The recapitalization of the capital base of banks constituted the first phase of the reform policy in the entire banking sector of the Nigerian economy. The key elements in the agenda included minimum capital base of N25 billion with a deadline of 31st December, 2005, consolidation of banking institutions through mergers and acquisitions and eight other items. Of all the reform agenda, the issue of increasing shareholder’s fund to N25 billion generated so much controversy especially among the stakeholders and the need to conform before 31st December, 2005.

Following this announcement, an unprecedented process of mergers has taken place in the Nigerian banking sector shrinking the number of banks to 24 banks or banking groups involving 76 banks which altogether account for 93.5% of the deposit share of the market.
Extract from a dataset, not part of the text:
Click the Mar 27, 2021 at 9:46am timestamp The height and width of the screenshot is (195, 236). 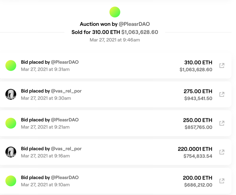(115, 40)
Thirteen, accounting for the remaining 6.5% of the deposit share of the industry were not able to make it (CBN, 2006). The main thrust of the agenda was to strengthen the banking system, embrace globalization, improve healthy competition, exploit economies of scale adopt advanced technologies, improve transparency and accountability so as to become integrated into the global financial structural design and evolve a banking sector that is conversant with regional integration requirements and international best practices.

Apart from the pronouncement by the CBN Governor, the recent change in banking has necessitated the need for different banks to engage in corporate consolidation because it is a major policy instrument for correcting banking deficiencies. An early view of consolidation is that it makes banking more cost efficient because larger banks can eliminate excess capacity in areas like data processing, personal marketing or overlapping branch networks. Studies on efficiency in banking raised doubts about the extent of overcapacity, they did point to considerable potential for improvement through mergers. Consolidation refers to mergers and acquisition of banks by banks (Furlong, 1994). The impact of consolidation on bank structure has been obvious but its impact on bank performance in terms of asset size, deposit base, capital adequacy and profit efficiency has been harder to discern. Mergers are not just about adjusting inputs to affect cost, they also involve adjusting output to enhance revenue because banks achieve higher valued output mixes by shifting towards higher yielding loans and away from securities.
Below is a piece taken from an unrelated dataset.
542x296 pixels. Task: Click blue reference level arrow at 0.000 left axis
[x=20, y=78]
Mergers are not all rosy affair as we think, there are problems of outrageous dimensions if not properly articulated and implemented. The main danger in business combinations if not properly checked is that mergers may produce unwholesome monopolies which may push up prices of consumer goods arbitrarily. The recent outbreak of bank mergers in Nigeria is attracting much attention, partly because of the heightened interest in what motivates firms to merge. However, there are often two distinct views to the rationale behind mergers. The first is that firms merge just to get bigger and not to get more efficient and the second is that firms merge not to just get bigger but also to be more efficient. The efforts of the CBN have often been focused on how to improve the banking industry by controlling the key variables such as assets, deposits, capital adequacy, loans and advances, shareholder’s funds etc, in the banks.